Extrae del fragmento sobre los escritores del boom el pasaje que comienza con "La ruptura provocada" y sigue hasta "imitadores sin remedio.", copiándolo sin ningún cambio.

:: Sección del documento ::
====

Máquina y laberinto de cosas

Máquina y laberinto de cosas
El estilo de Mario Vargas Llosa, ‘más de medio siglo después, sigue siendo el de un cronista de hechos’: Sergio Ramírez.

La ruptura provocada por los escritores del boom tuvo como beneficiarios más inmediatos a quienes pertenecíamos a la generación inmediatamente posterior.

Eran maneras de contar novedosas, que abrieron nuevas compuertas en la estructura narrativa y en las formas del lenguaje, un fenómeno que no se daba en la lengua castellana desde los tiempos del modernismo.

Gabriel García Márquez enseñaba que la fábula que vivía en nuestra memoria era inagotable, y que se podían contar las mentiras más desproporcionadas con rostro imperturbable; pero la fuerza de su influencia convirtió a no pocos incautos en imitadores sin remedio.

====

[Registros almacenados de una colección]
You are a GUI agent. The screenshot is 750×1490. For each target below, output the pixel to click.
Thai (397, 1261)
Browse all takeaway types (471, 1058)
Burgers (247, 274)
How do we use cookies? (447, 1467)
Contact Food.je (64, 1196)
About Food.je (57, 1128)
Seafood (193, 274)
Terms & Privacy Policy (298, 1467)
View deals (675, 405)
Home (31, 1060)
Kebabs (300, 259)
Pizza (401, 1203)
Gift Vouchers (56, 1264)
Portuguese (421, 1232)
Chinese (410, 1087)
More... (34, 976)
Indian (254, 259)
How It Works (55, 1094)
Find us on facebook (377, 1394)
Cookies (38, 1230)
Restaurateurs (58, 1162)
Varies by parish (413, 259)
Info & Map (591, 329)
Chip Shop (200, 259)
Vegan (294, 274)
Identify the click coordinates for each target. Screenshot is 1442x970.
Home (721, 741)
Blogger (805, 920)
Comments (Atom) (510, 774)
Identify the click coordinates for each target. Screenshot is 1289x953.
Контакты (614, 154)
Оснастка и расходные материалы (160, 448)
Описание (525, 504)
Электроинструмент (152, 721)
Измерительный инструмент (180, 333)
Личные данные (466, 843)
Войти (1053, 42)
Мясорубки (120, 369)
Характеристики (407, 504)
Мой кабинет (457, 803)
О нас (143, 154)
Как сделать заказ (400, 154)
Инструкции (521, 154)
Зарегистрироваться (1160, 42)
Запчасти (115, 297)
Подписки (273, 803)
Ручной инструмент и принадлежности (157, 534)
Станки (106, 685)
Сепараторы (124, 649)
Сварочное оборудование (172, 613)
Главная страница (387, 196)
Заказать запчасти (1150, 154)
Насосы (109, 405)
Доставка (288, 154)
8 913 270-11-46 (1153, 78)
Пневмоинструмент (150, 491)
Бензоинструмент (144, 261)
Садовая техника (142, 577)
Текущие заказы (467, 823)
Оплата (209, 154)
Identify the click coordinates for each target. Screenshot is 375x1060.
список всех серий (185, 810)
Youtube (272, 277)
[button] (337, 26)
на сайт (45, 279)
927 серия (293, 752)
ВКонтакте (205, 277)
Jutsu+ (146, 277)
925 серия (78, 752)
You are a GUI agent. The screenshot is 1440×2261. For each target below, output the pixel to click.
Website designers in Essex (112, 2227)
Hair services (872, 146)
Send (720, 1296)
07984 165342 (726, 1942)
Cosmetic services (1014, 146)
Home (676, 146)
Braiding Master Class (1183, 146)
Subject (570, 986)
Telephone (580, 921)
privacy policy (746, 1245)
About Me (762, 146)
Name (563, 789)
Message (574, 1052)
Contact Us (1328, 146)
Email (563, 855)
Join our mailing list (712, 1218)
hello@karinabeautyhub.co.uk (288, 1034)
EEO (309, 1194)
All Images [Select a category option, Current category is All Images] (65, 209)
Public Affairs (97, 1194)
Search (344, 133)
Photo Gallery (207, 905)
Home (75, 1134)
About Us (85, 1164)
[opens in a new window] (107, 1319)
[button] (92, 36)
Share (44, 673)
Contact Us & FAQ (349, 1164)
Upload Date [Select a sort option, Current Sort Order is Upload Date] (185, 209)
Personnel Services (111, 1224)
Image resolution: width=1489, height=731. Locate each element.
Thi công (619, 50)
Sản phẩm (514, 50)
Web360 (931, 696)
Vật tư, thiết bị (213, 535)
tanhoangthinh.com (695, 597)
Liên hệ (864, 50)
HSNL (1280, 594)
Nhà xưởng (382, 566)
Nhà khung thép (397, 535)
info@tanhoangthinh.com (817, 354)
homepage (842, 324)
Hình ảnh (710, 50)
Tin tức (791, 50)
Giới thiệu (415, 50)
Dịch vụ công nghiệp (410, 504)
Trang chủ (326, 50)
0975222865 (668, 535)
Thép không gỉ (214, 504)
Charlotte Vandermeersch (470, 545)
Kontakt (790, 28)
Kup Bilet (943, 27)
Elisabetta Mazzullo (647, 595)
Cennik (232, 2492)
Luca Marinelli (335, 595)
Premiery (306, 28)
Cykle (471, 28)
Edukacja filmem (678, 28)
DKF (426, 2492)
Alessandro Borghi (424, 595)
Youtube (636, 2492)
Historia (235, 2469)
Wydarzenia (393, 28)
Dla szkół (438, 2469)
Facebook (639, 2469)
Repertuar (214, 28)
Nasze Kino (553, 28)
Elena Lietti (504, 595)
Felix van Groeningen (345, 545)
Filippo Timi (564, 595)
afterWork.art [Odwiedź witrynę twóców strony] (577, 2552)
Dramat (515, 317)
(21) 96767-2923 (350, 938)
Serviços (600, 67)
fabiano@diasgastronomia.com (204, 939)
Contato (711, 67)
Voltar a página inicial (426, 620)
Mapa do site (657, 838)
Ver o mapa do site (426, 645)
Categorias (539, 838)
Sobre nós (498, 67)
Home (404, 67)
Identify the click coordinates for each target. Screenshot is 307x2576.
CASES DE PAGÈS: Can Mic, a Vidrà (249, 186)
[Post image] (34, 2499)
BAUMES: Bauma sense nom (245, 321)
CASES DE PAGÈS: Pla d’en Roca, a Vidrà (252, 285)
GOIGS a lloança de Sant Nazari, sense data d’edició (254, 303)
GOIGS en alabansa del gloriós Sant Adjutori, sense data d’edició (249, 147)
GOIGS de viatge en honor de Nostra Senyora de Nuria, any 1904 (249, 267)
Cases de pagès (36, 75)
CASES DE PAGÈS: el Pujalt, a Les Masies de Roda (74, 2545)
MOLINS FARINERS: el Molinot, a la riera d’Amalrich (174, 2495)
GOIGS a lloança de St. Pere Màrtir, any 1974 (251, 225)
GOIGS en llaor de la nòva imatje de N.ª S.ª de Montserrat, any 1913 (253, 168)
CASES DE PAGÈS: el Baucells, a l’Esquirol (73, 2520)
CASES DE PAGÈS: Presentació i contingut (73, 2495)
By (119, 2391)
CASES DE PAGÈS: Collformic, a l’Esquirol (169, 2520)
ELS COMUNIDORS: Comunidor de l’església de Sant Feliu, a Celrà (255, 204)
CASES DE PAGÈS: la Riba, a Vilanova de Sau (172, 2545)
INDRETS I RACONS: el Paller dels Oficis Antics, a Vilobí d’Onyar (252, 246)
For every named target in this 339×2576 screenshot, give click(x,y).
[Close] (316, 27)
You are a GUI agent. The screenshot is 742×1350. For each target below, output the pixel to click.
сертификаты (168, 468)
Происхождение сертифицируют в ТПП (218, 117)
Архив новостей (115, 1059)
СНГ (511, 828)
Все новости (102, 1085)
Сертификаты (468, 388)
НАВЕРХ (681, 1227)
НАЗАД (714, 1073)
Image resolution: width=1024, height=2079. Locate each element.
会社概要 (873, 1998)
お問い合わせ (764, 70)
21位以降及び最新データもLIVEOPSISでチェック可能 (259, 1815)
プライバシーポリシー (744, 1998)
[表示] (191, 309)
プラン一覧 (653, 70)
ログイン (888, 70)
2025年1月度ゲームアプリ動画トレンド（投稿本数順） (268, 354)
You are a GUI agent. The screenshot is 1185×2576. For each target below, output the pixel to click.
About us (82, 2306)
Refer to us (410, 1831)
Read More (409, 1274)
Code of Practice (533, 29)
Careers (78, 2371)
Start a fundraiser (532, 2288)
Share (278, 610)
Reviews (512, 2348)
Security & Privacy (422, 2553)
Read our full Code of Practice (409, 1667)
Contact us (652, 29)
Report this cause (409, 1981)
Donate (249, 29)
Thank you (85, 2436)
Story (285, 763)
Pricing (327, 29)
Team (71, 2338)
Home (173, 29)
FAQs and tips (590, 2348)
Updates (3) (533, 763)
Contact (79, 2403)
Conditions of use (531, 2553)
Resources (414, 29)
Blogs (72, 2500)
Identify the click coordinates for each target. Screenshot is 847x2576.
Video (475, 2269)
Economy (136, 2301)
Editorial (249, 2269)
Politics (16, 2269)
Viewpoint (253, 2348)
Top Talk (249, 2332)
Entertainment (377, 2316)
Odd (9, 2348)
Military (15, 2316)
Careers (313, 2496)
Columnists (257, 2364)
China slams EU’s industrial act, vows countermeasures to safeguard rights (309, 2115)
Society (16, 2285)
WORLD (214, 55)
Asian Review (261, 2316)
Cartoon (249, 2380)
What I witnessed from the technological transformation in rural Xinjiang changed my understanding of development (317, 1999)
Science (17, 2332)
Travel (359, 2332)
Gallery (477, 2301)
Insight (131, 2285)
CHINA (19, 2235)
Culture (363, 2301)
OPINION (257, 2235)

====

:: Solución del problema ::
La ruptura provocada por los escritores del boom tuvo como beneficiarios más inmediatos a quienes pertenecíamos a la generación inmediatamente posterior.

Eran maneras de contar novedosas, que abrieron nuevas compuertas en la estructura narrativa y en las formas del lenguaje, un fenómeno que no se daba en la lengua castellana desde los tiempos del modernismo.

Gabriel García Márquez enseñaba que la fábula que vivía en nuestra memoria era inagotable, y que se podían contar las mentiras más desproporcionadas con rostro imperturbable; pero la fuerza de su influencia convirtió a no pocos incautos en imitadores sin remedio.